Contrary to basic physics, a lopsided wheel often seems to spin out of control. Crimi says it's important to make plans to rejuvenate yourself, perhaps by doing something you do very frequently.
"For me, it's gardening," Crimi says. "When I walk out into the garden, I can balance my entire day in about a half-hour. It simply might be smelling something, or it might be pruning the heck out of something. It's my outlet, but I have other outlets, too. Sometimes they manifest in big ways like two-week vacations or in small ways like a 30-minute walk through the garden."
But it hasn't always been an easy decision to stay sane in the face of a growing business, Crimi says. The omnipresent pressure to expand facilities and services can lead many veterinarians down the road of longer hours and less free time.
"The most difficult decision I've had to make has been to stay the size we are instead of building the Taj Mahal practice; it was something I considered for a time because we were on pace to outgrow our facility, and it caused me a lot of angst because there was a self-induced pressure to grow the practice," Crimi says. "It took me about five years to be comfortable with staying in a practice this size indefinitely. We can deliver quality medicine, surgery, get all the great physician referrals in the area and remodel our practice, and I can be perfectly happy and stay perfectly balanced."
Although more women are entering ownership roles (see "Who's buying" in DVM Newsmagazine's October issue,), Crimi says women might not be willing or able to purchase practices until their biological plans are set.
"There is always going to be a difference in timing for when men and women are able to enter ownership roles. Women are physiologically different from men; they have their 30s to be reproductively efficient, and if women don't have a family in their 30s, then they probably aren't going to," she says. "Women straight out of veterinary school are about that age, so practice ownership is never going to be good timing for them right out of school. They will be in their 40s, more often than not, before they can concentrate on ownership, whereas men can do it at any time.
She says it's important for current female owners to acknowledge the importance and timing of family so mentorship can begin to occur for associates who are planning to start families but also intend to be owners some day, too. Crimi says she came to the realization after learning about trends among female doctors in human healthcare.
"We must accept that there are physiological differences and accept that women are going to come into ownership roles in their 40s instead of their 30s," she says. "Women owe it to themselves to get into the practice management education so that when it is our turn, we can begin to mentor at slightly younger ages.
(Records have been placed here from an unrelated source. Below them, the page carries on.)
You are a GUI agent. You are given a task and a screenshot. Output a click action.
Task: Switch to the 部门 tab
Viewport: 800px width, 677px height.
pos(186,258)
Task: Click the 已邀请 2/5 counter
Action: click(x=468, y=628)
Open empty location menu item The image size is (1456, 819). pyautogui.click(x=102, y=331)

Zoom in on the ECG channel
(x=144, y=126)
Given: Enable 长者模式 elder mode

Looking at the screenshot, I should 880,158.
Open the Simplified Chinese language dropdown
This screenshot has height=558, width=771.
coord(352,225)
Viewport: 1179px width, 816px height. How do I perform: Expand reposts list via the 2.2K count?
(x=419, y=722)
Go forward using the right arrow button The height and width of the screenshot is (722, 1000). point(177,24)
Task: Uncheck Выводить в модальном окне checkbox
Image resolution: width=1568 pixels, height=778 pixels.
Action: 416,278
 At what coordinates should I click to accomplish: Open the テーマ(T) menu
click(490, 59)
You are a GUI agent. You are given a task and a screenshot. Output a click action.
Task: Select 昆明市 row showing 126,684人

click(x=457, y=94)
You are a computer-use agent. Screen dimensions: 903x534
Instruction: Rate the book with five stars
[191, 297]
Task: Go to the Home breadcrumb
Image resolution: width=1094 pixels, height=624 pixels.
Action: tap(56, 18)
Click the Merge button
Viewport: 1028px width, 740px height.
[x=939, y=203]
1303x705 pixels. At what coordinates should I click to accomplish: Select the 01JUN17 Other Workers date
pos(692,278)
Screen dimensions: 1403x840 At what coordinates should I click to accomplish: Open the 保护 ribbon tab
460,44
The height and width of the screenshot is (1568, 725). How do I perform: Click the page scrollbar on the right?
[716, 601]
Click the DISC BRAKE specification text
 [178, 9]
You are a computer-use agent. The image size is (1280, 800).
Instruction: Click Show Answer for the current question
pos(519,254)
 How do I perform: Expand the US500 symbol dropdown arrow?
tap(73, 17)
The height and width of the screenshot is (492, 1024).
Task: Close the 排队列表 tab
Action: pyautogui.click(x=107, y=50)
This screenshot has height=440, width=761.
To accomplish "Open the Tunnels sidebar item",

The sooner we get out and say it, the sooner we can plan for it."
Despite when women might enter ownership roles, careful planning is crucial to getting the right mix of work and leisure.
"My proudest accomplishment is knowing that I thoroughly enjoy what I've done for a living, but at any time I can walk away from it because it's not everything that I am," she says. "Work is part of my life, but it does not define my entire existence."